*Given request a*. According to the Tinybird connector page, which SASL mechanism should be set when configuring the connection?
--- START OF Selection ---
Tinybird
This connector materializes Flow collections as Kafka-compatible messages that a Tinybird Kafka consumer can read. Tinybird is a data platform for user-facing analytics.
Prerequisites
To use this connector, you'll need:
- At least one Flow collection
- A Tinybird account
Variants
This connector is a variant of the default Dekaf connector. For other integration options, see the main Dekaf page.
Setup
Provide an auth token when setting up the Dekaf connector. This can be a password of your choosing and will be used to authenticate consumers to your Kafka topics.
Once the connector is created, note the task name, such as YOUR-ORG/YOUR-PREFIX/YOUR-MATERIALIZATION
. You will use this as the username.
Connecting Estuary Flow to Tinybird
In your Tinybird Workspace, create a new Data Source and use the Kafka Connector.
To configure the connection details, use the following settings.
- Bootstrap servers:
dekaf.estuary-data.com
- SASL Mechanism:
PLAIN
- SASL Username: Your materialization task name, such as
YOUR-ORG/YOUR-PREFIX/YOUR-MATERIALIZATION
- SASL Password: Your materialization's auth token
Tick the "Decode Avro messages with Schema Registry" box, and use the following settings:
- URL:
https://dekaf.estuary-data.com
- Username: The same as your SASL username
- Password: The same as your SASL password
Click Next and you will see a list of topics. These topics are the collections you added to your materialization. Select the collection you want to ingest into Tinybird, and click Next.
Configure your consumer group as needed.
Finally, you will see a preview of the Data Source schema. Feel free to make any modifications as required, then click Create Data Source.
This will complete the connection with Tinybird, and new data from the Estuary Flow collection will arrive in your Tinybird Data Source in real-time.
Configuration
To use this connector, begin with data in one or more Flow collections. Use the below properties to configure a Dekaf materialization, which will direct one or more of your Flow collections to your desired topics.
Properties
Endpoint
Property | Title | Description | Type | Required/Default |
---|---|---|---|---|
/token | Auth Token | The password that Kafka consumers can use to authenticate to this task. | string | Required |
/strict_topic_names | Strict Topic Names | Whether or not to expose topic names in a strictly Kafka-compliant format. | boolean | false |
/deletions | Deletion Mode | Can choose between kafka or cdc deletion modes. | string | kafka |
Bindings
Property | Title | Description | Type | Required/Default |
---|---|---|---|---|
/topic_name | Topic Name | Kafka topic name that Dekaf will publish under. | string | Required |
Sample
materializations:
${PREFIX}/${mat_name}:
endpoint:
dekaf:
config:
token: <auth-token>
strict_topic_names: false
deletions: kafka
variant: tinybird
bindings:
- resource:
topic_name: ${COLLECTION_NAME}
source: ${PREFIX}/${COLLECTION_NAME}
Configuring support for deletions
Many Flow connectors capture a stream of change data which can include deletions, represented by the _meta/op
field. By default, the schema that Tinybird infers from your data won't include support for these deletions documents. The reason for this is that we frequently don't include the entire document that got deleted, and instead simply include its key. This will violate non-null constraints that get inferred at dataflow creation time. You can configure deletions in two ways:
Soft deletes
Soft deletes simply require relaxing the Tinybird schema to avoid quarantining deletion documents. To do this, you can either store the whole document in a JSON column and deal with extracting fields in the destination system, or you can manually mark all data fields as Nullable(..)
--- END OF Selection ---
--- START OF Given data ---
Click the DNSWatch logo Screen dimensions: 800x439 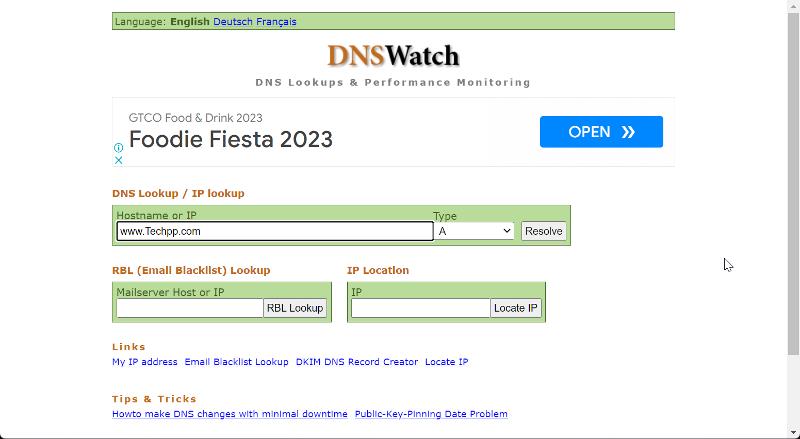click(393, 56)
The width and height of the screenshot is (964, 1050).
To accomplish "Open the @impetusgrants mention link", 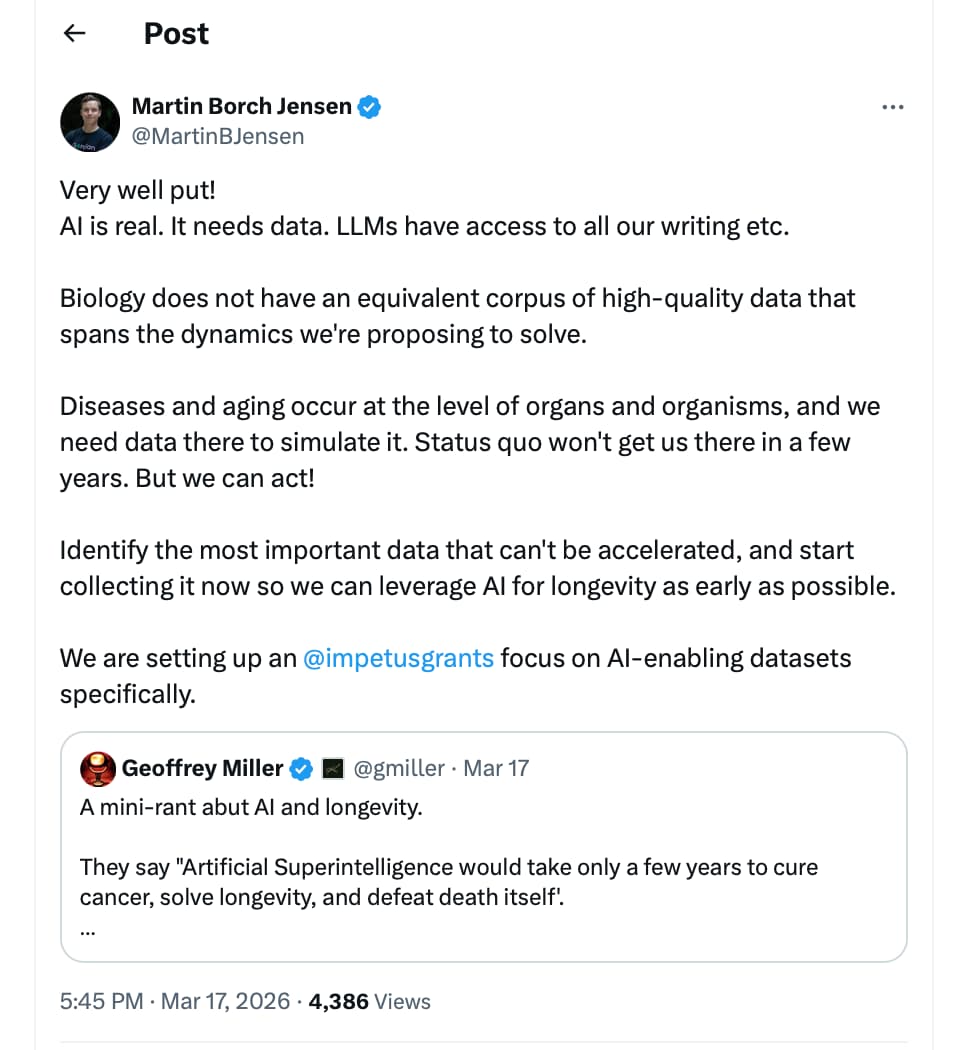I will tap(398, 658).
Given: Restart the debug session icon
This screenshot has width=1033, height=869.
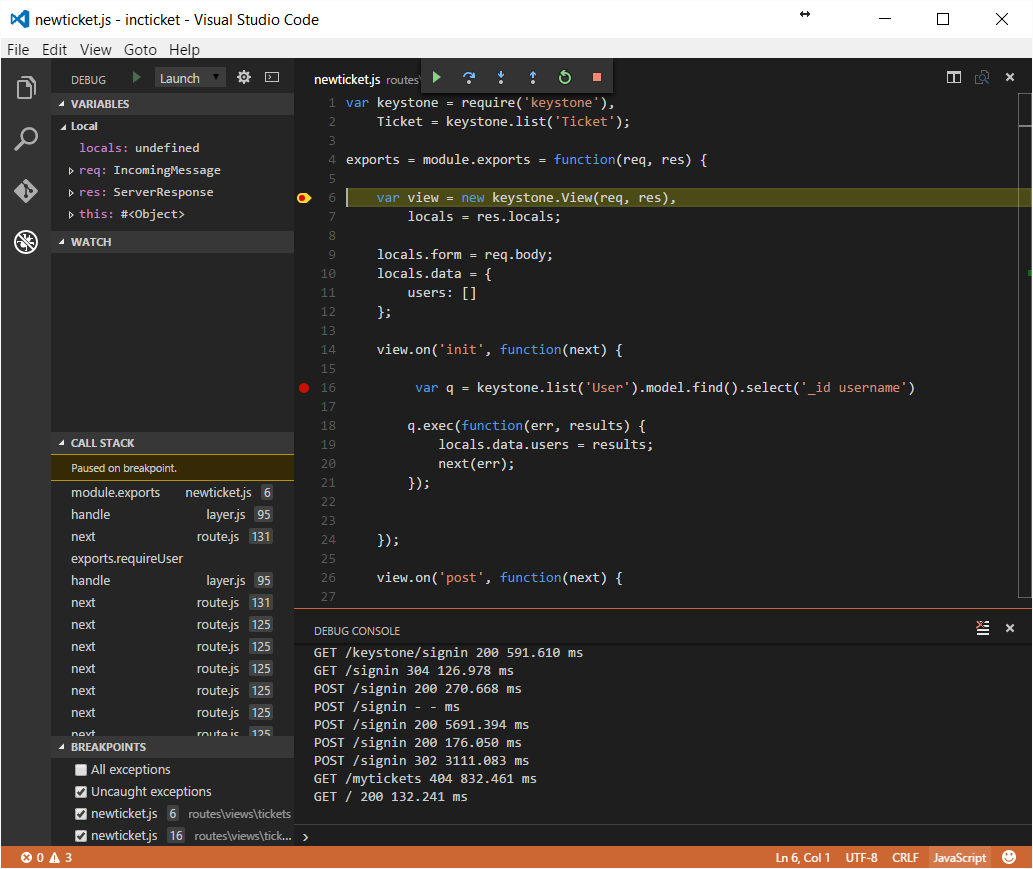Looking at the screenshot, I should click(x=564, y=77).
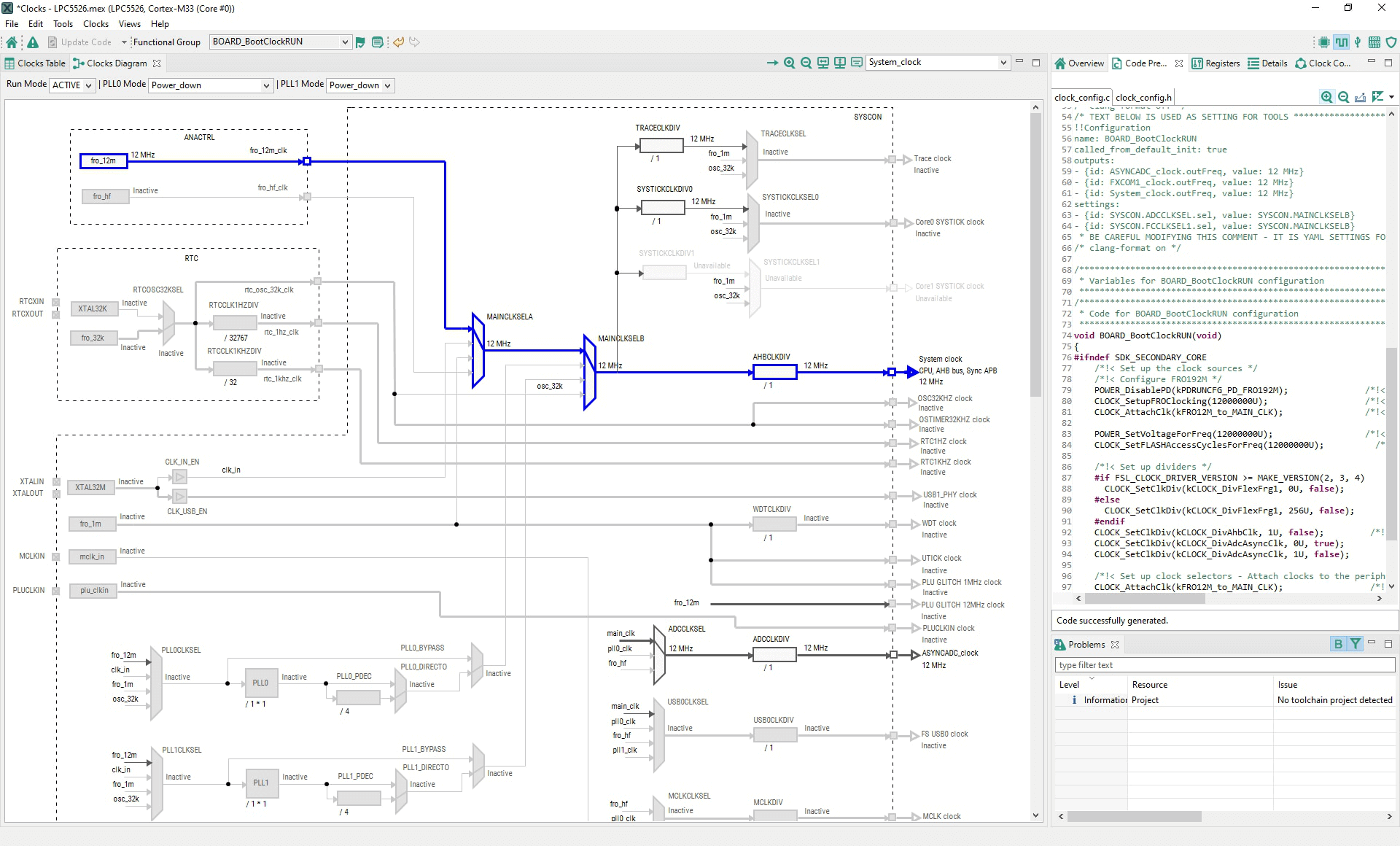Open the Trusted Execution shield icon
The width and height of the screenshot is (1400, 846).
(x=1391, y=42)
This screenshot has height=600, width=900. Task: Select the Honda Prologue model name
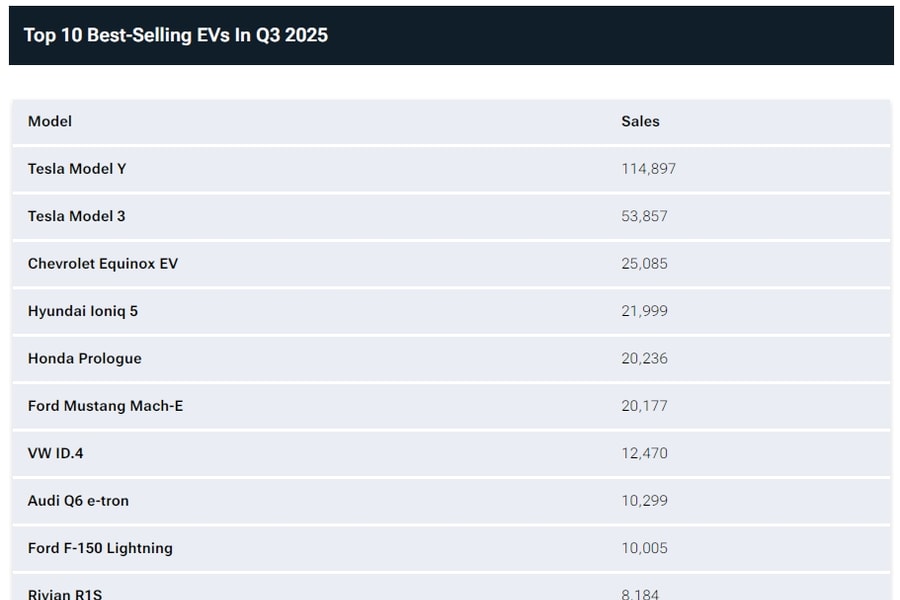85,358
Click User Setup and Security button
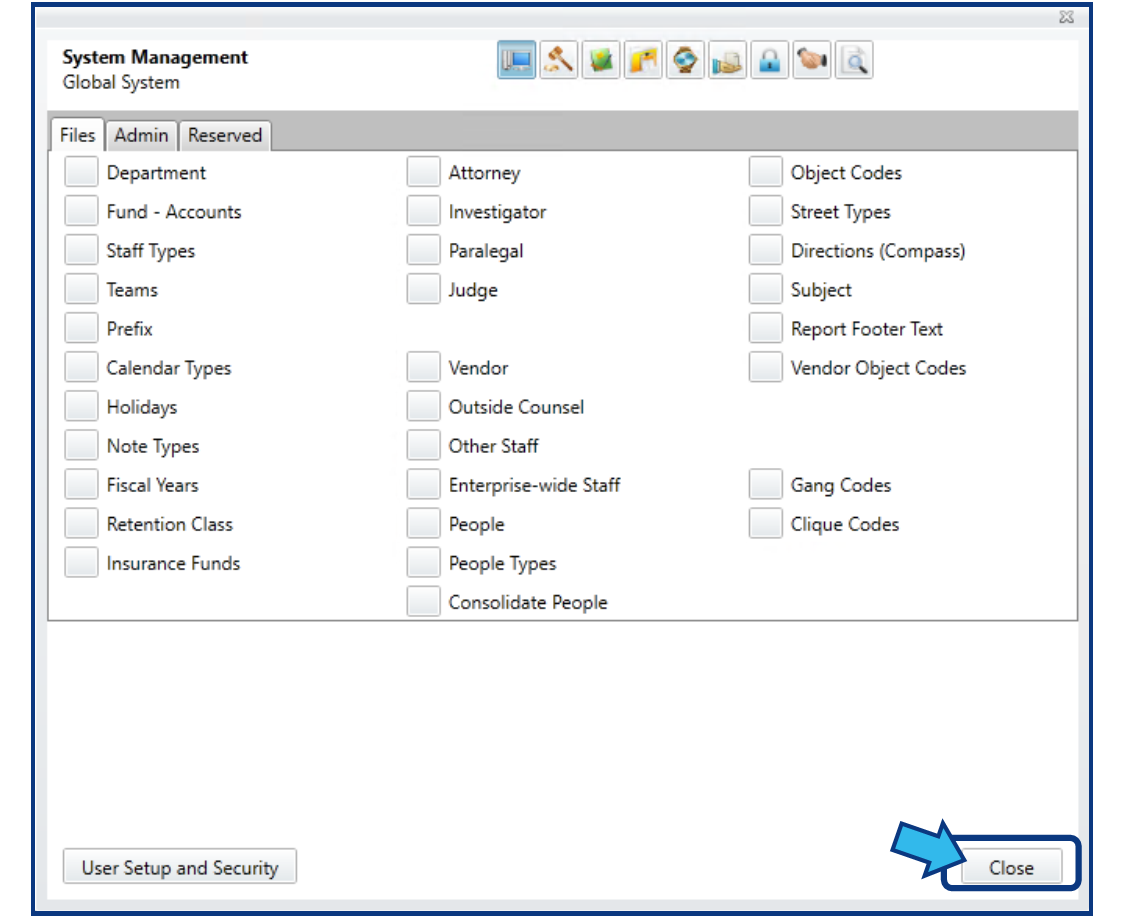1124x917 pixels. point(180,867)
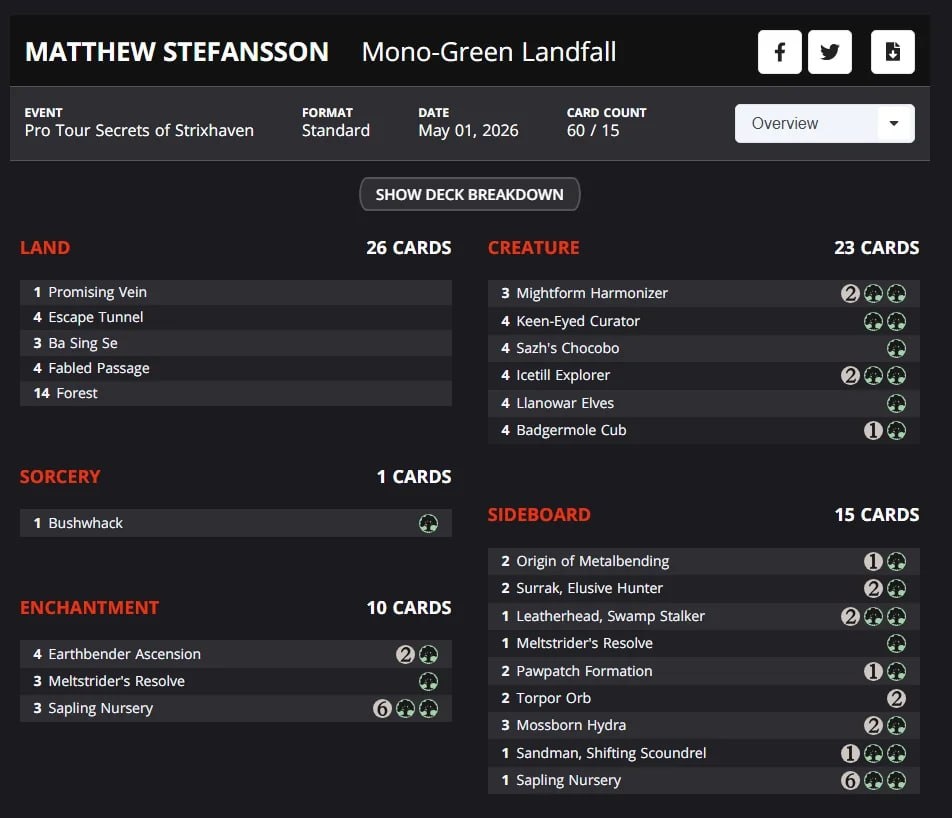Screen dimensions: 952x818
Task: Click Bushwhack's green mana symbol
Action: tap(429, 523)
--- END OF Given data ---
*Given request b*. Copy the records from the line containing "This screenshot has height=600, width=900." through the end of the records, keeping both ends and omitting the pictures.

*Complete response a*. PLAIN

*Complete response b*.
This screenshot has height=600, width=900. Task: Select the Honda Prologue model name
85,358
Click User Setup and Security button
1124x917 pixels. point(180,867)
Screen dimensions: 952x818
Task: Click Bushwhack's green mana symbol
Action: tap(429, 523)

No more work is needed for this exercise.